Moreover, what parts of the agenda that are pushed on to the floor for discussion reflect not the mutual benefits of APEC, but rather the interests of specific member states for leverage in negotiations of diplomatic and economic affairs. During the 2014 ALEM, the conservative agenda brought out by China focused on its perspective on cooperation and bargaining with Japan, which is not shared by the other, more inclusive, member states.
China has signed a Free Trade Agreement (FTA) with member states of Association of South-East Asian Nations (ASEAN) and South Korea. Bilateral FTAs allow the states to trade more consistently, at a higher rate, and with lower tariffs. ALEM allows member states to check in on the possibility of signing FTAs. Xi JinPing and Tony Abbot, Prime Minister of Australia, have been able to work towards a Sino-Australian FTA in the next few months. If China and Australia sign a FTA, then China has secured ties with the most significant economies in South East Asia and East Asia — except Japan. The trend of signing FTAs might lead to the emergence of a new Silk Road in Asia. However, it might also signal a Chinese economic strategy towards Japanese economic isolation. This strategy would be beneficial to China if it can protect its own industries from foreign competition, which imports would cause, while still profiting off exporting goods. To compensate for its growing exclusion, Japan has been expanding its trade with the United States, and other western nations.
The unresolved strife between Japan and China stems from historical tensions and territorial disputes, especially in the aftermath of the Rape of Nanjing, of which compensation is still contested. Contemporaneously, one such issue is the increasing size of Japanese Self-Defense Forces. In order to maintain their own security, nearby countries, such as China, have entered an arms race. This movement by Japan has been seen by South Korean and Chinese survivors of World War II as a direct challenge to the San Francisco Peace Treaty (1951) and the Constitution of Japan — which restricts the size of the Japanese military and removes Japan’s right to declare war.
In response to neighboring countries’ reactions, Japan has stated that its reasons for increasing its Self-Defense forces is to protect themselves from the growing power of China and to contribute to the denuclearization of North Korea. United States has shown support to Japan, as it would aid American interest to increase its allies’ strength in East Asia, in order to restrain Russia, North Korea, and China. Counterarguments for Japanese actions have been that its enlarged forces’ purpose is to gain power against China and Taiwan for the disputed Senkaku (Diaoyu) Islands. The three states’ stakes in the islands have been intensified after the discovery of potential undersea oil reserves in 1968, and the 1971 transfer of administrative control of the islands from the United States to Japan.

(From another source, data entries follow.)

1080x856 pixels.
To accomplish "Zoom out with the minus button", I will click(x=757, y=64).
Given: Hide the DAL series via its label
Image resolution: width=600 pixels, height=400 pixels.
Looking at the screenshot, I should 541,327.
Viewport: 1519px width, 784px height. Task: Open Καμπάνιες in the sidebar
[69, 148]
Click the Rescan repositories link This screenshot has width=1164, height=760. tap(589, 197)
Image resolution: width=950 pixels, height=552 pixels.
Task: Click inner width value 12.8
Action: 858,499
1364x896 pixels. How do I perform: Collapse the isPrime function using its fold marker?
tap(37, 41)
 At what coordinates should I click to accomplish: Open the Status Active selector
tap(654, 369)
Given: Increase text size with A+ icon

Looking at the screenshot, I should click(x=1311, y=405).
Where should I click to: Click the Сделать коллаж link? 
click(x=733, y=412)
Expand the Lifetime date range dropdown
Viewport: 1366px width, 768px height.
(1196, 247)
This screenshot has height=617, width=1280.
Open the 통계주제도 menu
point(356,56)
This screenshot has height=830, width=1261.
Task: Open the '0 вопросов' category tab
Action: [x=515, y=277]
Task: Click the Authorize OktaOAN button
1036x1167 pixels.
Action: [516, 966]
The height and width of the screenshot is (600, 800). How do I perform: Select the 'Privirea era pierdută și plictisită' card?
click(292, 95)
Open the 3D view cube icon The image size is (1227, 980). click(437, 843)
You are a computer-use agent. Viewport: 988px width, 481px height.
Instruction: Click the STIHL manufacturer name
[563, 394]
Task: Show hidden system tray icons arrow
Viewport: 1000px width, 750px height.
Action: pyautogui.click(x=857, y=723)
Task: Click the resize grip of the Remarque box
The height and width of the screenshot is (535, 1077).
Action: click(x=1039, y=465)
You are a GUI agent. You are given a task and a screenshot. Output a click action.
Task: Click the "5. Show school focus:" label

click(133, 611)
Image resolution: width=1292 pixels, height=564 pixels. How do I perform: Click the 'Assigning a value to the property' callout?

China and Japan have entered small-scale skirmishes in the area, which could have prompted Japan’s movement, through the excuse of national defense.
Although the main goal of APEC meetings and AELM is to maximize the economic performance of the member states through cooperation, as in all international relations, negotiations favor the more powerful nations. Collective goods are not gained, as compromises would be to the detriment of states’ own security and relative power. However, the more globalized state of economics have forced states to engage in cooperation rather than competition. In order to maintain both collective and private gains, diplomacy becomes the arena of power display for leaders and their respective states.
 “[APEC 정상회의] 美·中, 군사·외교·정치 이어… 亞太경제패권 경쟁.” – 1등 인터넷뉴스 조선닷컴. 12 Nov. 2014. Web. 16 Nov. 2014. <http://news.chosun.com/site/data/html_dir/2014/11/12/2014111200260.html>.
 “Japan’s National Defense Report Upsets Neighbors And Warns Of Chinese Military Growth.” International Business Times. 31 July 2012. Web. 18 Nov. 2014. <http://www.ibtimes.com/japans-national-defense-report-upsets-neighbors-warns-chinese-military-growth-734152>.
 “How Uninhabited Islands Soured China-Japan Ties.” BBC News. 9 Nov. 2014. Web. 17 Nov. 2014. <http://www.bbc.com/news/world-asia-pacific-11341139>.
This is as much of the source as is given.